Dites-nous quelle coordination existe-t-il entre le projet Cadre de conformité du G5 Sahel et la Division des droits de l’homme et de la protection de la Minusma ?

Très bonne question ! Elle (la question) me permet de confirmer ici que le Projet d’appui à la Force conjointe du G5 sahel dans la mise en œuvre du Cadre de conformité aux droits de l’homme et au droit international humanitaire travaille sous la responsabilité, ici au Mali, de la Division des droits de l’homme et de la protection de la MINUSMA. Parce que c’est le Directeur de cette division qui est le représentant de la Haute-commissaire des Nations Unies aux droits de l’homme ici au Mali et nous sommes intégrés à cette division. De la même manière, dans les 4 autres pays, l’équipe du projet est intégrée aux Bureaux-pays du HCDH.

Cette intégration s’explique par le fait que dans le cadre du septième pilier de notre projet, il y a tout un travail de monitoring des incidents ou allégations de violations des droits de l’homme qui surviennent lors des opérations conduites par la Force conjointe. Ce monitoring se fait par la Division en collaboration avec nos collègues du projet et lorsque nous avons des conclusions par rapport à des investigations, à ce monitoring, nous les partageons avec la Force conjointe pour que des actions correctives soient prises. Le deuxième sous-volet de ce pilier sept, comme indiqué tantôt, concerne ce qu’on a appelé la judiciarisation du champ des opérations militaires. Ça permet donc à la Composante police de la Force conjointe de pouvoir suivre les opérations militaires et de pouvoir donner une suite judiciaire lorsque cela s’avère nécessaire. Donc si des allégations de violations des droits de l’homme sont rapportées lors des opérations militaires, si des individus sont appréhendés lors des opérations, les unités prévôtales intégrées au sein des bataillons de la Force conjointe, font leurs constats et enquêtes préliminaires en tant que Officiers de police judiciaire, élaborent leurs rapports qui sont soumis au Commandant de la Force conjointe pour transmission aux unités d’investigations spécialisées, au niveau de chacun des Etats membres pour les suites judiciaires à donner selon les dispositions pertinentes du droit positif de chaque État. Ici, au Mali, il y a également une unité d’investigation spécialisée au sein des FAMa qui prend le relai et fait les investigations judiciaires approfondies afin que des poursuites soient exercées contre ceux qui, éventuellement, auraient commis des violations graves de droit de l’homme ou du droit international humanitaire, lors des opérations militaires contre le terrorisme, etc.

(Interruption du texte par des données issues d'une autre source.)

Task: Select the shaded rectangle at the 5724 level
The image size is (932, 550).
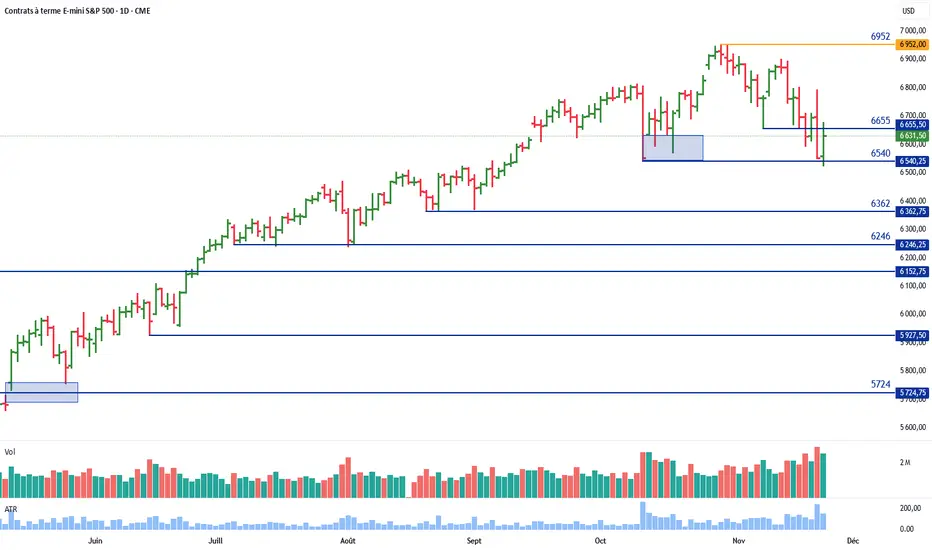Action: 42,392
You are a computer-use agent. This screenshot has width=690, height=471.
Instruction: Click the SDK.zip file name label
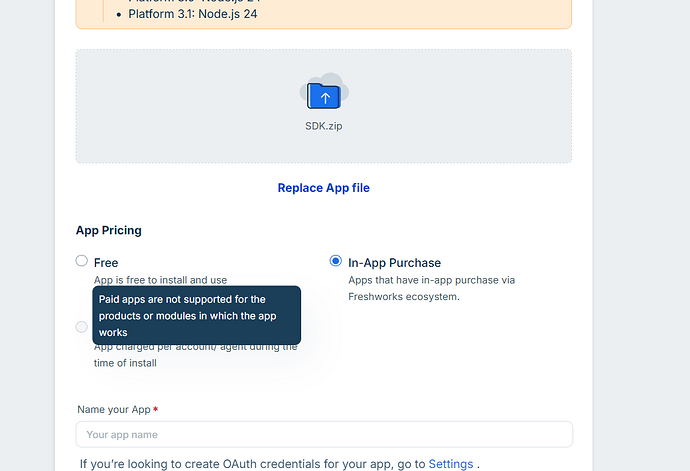(324, 126)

Monsieur le Coordonnateur, quelles sont les régions ou zones concernées par votre projet ?

En fait, le projet couvre les cinq pays du G5 Sahel : Burkina Faso, Mali, Mauritanie, Niger et le Tchad. Et dans chacun des pays, les zones frontalières sont privilégiées conformément au mandat de la Force conjointe. Nous appuyons donc le respect du droit international humanitaire, des droits de l’homme par la Force conjointe en travaillant dans ces zones d’opération. Ici au Mali, il y a un bataillon de la Force conjointe basé à Boulkéssi, et il y a aussi un détachement qui est à Tessit. C’est donc seulement dans ces zones là qu’il y a les opérations, quoi que parfois, ils se déplacent loin des ces bases pour mener leurs patrouilles et leurs différentes opérations. Au Mali, il y a des opérations régulières contre les groupes armés en général et des patrouilles également pour pouvoir assurer une meilleure protection des civils.

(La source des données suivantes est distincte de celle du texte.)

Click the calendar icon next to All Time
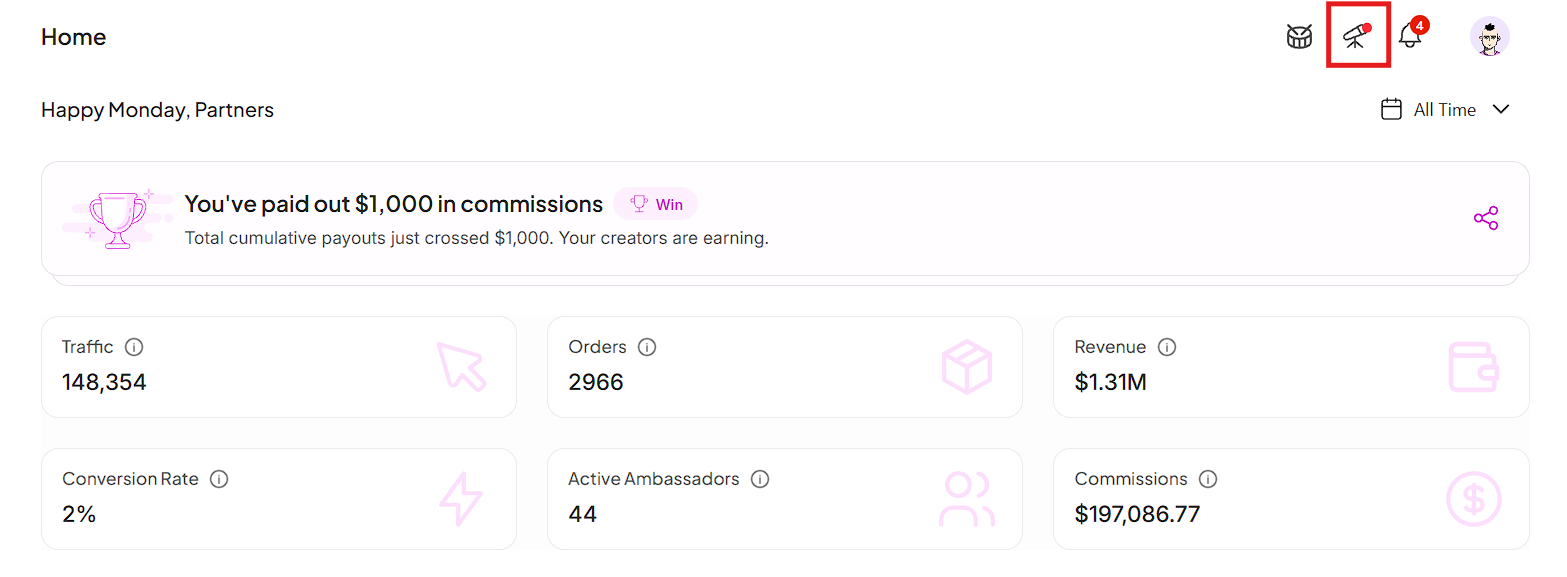The width and height of the screenshot is (1567, 577). point(1391,110)
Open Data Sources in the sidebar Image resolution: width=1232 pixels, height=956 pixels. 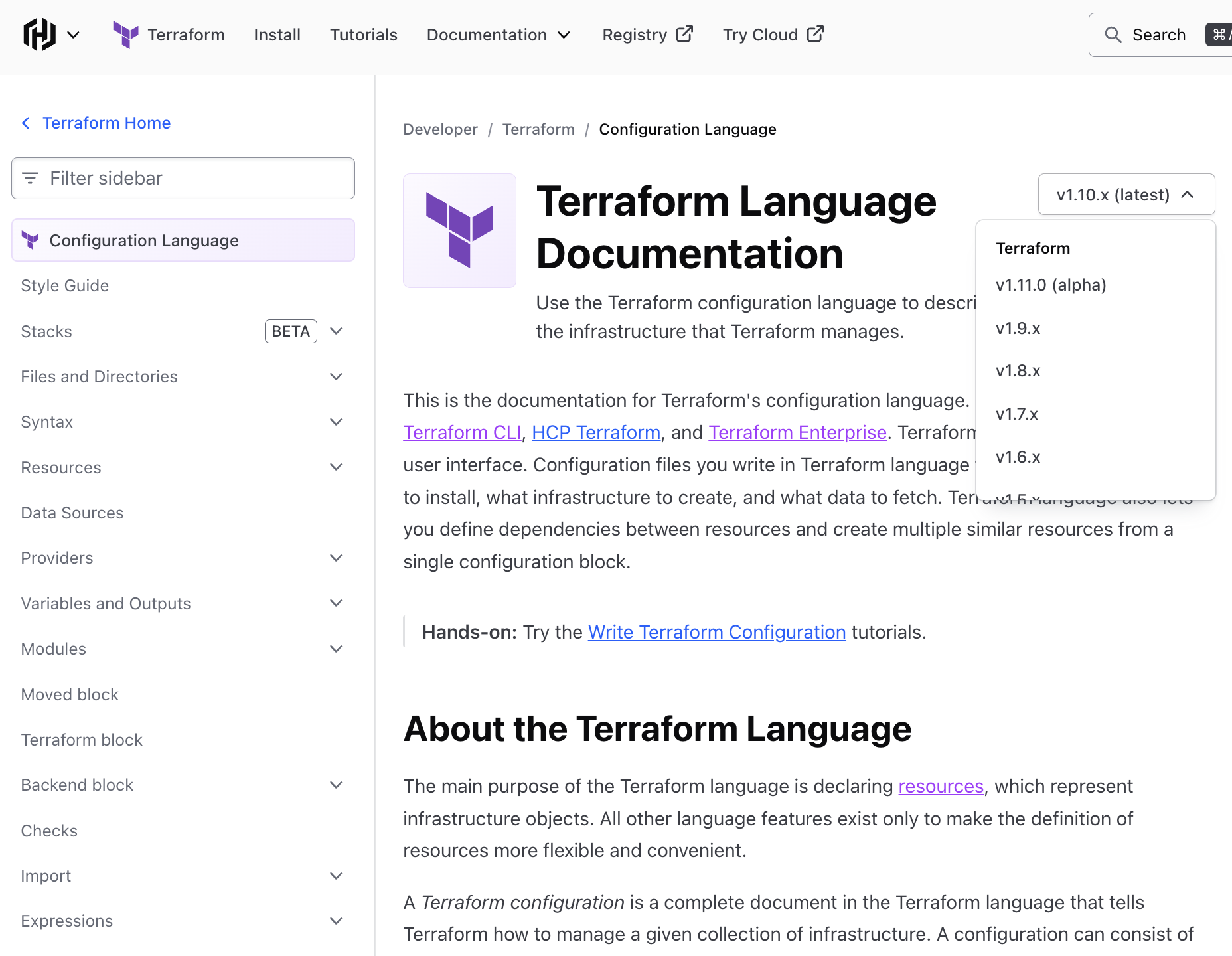tap(72, 513)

Quel est le positionnement de votre projet dans le cadre du G5 Sahel ?

En fait, le projet Cadre de conformité du Haut commissariat des Nations Unies aux droits de l’homme n’est pas un organe du G5 Sahel. Le HCDH étant une entité indépendante des Nations Unies, vient en appui au G5 Sahel et plus spécifiquement à sa Force conjointe et à ses démembrements opérant dans chacun des cinq pays (Fuseaux Centre, Ouest et Est). Nous sommes donc une organisation partenaire qui appuie grâce à un financement de l’UE (Union Européenne) que je profite ici pour remercier chaleureusement. Nous essayons donc de soutenir l’initiative des cinq pays du G5, de mettre en commun, de mutualiser leurs ressources en termes de force de défense de sécurité, afin de les soutenir et de leur permettre de mieux répondre aux menaces sécuritaires en conformité avec les normes internationales applicables. Nous sommes essentiellement là pour pouvoir intégrer les droits de l’homme dans les réponses militaires qui sont apportées aux menaces sécuritaires.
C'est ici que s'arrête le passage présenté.